Intersection point of parametric lines in $\mathbb{R}^3$

analytic geometrygeometrylinear algebra

I have the following two parametric equations of lines:

$$\begin{cases} x = -t + 1 \\ y = t + 3 \\ z = -6t \end{cases} \quad \land \quad \begin{cases} x = 2s + 4 \\ y = -s \\ z = 2s + 1 \end{cases}$$

I want to examinate their mutual position, that is, I want to find out if they intersect.

$$\begin{cases} -t + 1 = 2s + 4 \\ t + 3 = -s \\ -6t = 2s + 1 \end{cases}$$

$$\begin{cases} -t + 1 = 2s + 4 \\ -t – 3 = s \\ -6t = 2(-t-3) + 1 \Rightarrow -6t = -2t – 5 \Longrightarrow t = \frac{5}{4}\end{cases}$$

$$-\frac{5}{4} – 3 = s \Longrightarrow s = – \frac{17}{4}$$

So they intersect for $t = \frac{5}{4} \lor s=-\frac{17}{4}$.

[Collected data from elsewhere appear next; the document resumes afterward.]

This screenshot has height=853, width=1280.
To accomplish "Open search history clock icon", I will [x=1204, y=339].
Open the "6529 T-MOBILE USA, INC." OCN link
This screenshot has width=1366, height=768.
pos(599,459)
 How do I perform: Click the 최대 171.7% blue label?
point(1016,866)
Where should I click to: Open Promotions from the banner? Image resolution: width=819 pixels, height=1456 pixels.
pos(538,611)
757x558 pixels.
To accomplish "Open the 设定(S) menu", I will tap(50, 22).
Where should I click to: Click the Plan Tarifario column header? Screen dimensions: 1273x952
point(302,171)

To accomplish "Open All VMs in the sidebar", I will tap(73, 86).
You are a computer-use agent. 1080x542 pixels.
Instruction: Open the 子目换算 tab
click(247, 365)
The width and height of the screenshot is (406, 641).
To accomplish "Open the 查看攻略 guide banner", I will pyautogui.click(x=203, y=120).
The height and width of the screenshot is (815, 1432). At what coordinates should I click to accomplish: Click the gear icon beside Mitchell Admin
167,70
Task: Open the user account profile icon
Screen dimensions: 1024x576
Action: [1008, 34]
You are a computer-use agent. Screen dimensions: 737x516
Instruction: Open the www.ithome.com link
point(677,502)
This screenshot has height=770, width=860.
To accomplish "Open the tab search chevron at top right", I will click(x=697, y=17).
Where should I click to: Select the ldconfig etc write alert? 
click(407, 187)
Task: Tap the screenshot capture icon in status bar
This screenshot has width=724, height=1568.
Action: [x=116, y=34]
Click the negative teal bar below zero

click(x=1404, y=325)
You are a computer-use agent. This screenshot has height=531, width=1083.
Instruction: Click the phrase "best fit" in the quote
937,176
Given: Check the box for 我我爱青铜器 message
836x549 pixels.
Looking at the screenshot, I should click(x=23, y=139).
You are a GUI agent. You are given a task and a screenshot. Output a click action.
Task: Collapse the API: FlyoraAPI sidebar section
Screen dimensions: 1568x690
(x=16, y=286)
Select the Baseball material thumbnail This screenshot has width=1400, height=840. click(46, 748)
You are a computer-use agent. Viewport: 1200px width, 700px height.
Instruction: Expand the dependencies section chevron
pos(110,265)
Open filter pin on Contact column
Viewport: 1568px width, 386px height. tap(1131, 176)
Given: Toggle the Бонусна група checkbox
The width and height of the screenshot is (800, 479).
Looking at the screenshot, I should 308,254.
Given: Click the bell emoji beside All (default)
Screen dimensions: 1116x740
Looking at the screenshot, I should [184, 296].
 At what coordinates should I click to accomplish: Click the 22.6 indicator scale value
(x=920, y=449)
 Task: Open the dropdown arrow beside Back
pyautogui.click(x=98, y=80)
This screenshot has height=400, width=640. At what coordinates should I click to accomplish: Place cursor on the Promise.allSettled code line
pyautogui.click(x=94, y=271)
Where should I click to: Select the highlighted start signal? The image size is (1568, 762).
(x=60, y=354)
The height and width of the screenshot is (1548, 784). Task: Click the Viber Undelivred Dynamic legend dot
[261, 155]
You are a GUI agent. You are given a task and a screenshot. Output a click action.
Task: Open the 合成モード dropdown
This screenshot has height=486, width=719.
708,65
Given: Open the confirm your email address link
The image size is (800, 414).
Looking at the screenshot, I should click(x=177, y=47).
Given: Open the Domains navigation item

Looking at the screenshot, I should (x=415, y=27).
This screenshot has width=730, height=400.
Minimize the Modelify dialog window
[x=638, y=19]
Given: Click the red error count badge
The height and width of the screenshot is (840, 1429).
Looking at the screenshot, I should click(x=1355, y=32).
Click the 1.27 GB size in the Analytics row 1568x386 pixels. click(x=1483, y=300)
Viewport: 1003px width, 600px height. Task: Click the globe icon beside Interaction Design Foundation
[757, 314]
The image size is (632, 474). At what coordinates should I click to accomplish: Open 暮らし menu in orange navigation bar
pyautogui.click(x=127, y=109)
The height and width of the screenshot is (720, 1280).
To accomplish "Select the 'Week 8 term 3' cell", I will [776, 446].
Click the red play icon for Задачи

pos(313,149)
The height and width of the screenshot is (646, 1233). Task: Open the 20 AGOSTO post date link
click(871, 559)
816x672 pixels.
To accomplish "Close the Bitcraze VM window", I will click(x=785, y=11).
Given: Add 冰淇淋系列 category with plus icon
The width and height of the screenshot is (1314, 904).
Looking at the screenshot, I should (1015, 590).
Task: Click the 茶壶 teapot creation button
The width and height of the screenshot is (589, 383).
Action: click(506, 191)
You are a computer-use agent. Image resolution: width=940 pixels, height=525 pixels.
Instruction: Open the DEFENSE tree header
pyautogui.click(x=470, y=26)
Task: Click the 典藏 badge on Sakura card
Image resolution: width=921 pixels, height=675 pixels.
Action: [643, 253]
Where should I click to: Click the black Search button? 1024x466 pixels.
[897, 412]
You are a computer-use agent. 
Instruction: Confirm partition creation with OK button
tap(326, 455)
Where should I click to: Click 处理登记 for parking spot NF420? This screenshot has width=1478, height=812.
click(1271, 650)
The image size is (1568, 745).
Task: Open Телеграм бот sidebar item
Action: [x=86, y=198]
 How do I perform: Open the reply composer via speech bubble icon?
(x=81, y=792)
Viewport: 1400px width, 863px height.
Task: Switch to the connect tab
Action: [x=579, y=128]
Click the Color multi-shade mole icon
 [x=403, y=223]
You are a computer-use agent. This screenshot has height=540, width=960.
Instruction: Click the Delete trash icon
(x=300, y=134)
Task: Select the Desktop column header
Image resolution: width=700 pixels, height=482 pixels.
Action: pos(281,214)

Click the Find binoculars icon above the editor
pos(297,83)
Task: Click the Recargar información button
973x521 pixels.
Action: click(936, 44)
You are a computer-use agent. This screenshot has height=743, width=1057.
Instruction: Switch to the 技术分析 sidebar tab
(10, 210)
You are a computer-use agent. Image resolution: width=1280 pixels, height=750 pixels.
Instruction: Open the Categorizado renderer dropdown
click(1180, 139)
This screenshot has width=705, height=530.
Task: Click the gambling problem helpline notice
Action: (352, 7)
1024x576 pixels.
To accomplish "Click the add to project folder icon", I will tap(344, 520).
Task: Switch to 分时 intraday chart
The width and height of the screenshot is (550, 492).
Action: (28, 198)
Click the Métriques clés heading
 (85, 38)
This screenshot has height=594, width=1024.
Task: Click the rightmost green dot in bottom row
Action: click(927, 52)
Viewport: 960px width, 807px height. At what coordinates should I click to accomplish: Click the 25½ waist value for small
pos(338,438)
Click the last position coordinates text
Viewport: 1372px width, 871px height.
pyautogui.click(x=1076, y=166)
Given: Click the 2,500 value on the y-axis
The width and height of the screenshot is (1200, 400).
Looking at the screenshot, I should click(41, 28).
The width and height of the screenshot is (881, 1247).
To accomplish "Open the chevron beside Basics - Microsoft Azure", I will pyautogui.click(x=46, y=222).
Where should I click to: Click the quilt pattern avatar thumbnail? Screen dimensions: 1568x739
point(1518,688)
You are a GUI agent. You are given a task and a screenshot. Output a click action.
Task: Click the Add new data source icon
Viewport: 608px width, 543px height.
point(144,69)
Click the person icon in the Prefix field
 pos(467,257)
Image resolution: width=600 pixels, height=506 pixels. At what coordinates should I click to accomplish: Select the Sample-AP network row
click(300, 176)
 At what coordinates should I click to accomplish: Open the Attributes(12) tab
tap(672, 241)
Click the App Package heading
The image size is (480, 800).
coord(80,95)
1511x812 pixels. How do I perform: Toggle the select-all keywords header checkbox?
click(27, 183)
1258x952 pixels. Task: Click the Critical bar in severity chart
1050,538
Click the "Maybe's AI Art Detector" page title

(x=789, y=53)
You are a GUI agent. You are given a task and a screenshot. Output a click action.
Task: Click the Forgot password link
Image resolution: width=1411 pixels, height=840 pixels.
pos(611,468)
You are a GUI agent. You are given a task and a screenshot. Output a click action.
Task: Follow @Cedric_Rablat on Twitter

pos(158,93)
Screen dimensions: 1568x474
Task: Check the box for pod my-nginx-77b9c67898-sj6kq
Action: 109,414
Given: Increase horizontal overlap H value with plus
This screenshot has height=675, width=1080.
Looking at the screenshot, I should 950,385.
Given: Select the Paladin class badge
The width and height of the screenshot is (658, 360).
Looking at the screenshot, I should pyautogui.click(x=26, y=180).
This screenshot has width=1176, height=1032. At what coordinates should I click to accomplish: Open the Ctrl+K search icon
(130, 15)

Plugging $t$ into first equation:

$$\begin{cases} x = -\frac{5}{4} + 1 \\ y = \frac{5}{4} + 3 \\ z = -6 * \frac{5}{4} \end{cases}$$

Point $P(-\frac{1}{4}, \frac{17}{4}, -\frac{15}{2})$ is the intersection point.

Thing is, I don't think that's true. I sketched those lines in parametric plotter and they look like this:

skew

They look like skew to me. What went wrong?

Best Answer

Adding the first two equations, $4=s+4$ and obviously $s=0$, then $t=-3$. As this doesn't fit with the third, there is no intersection.

You didn't check that your $s,t$ values satisfy all three equations.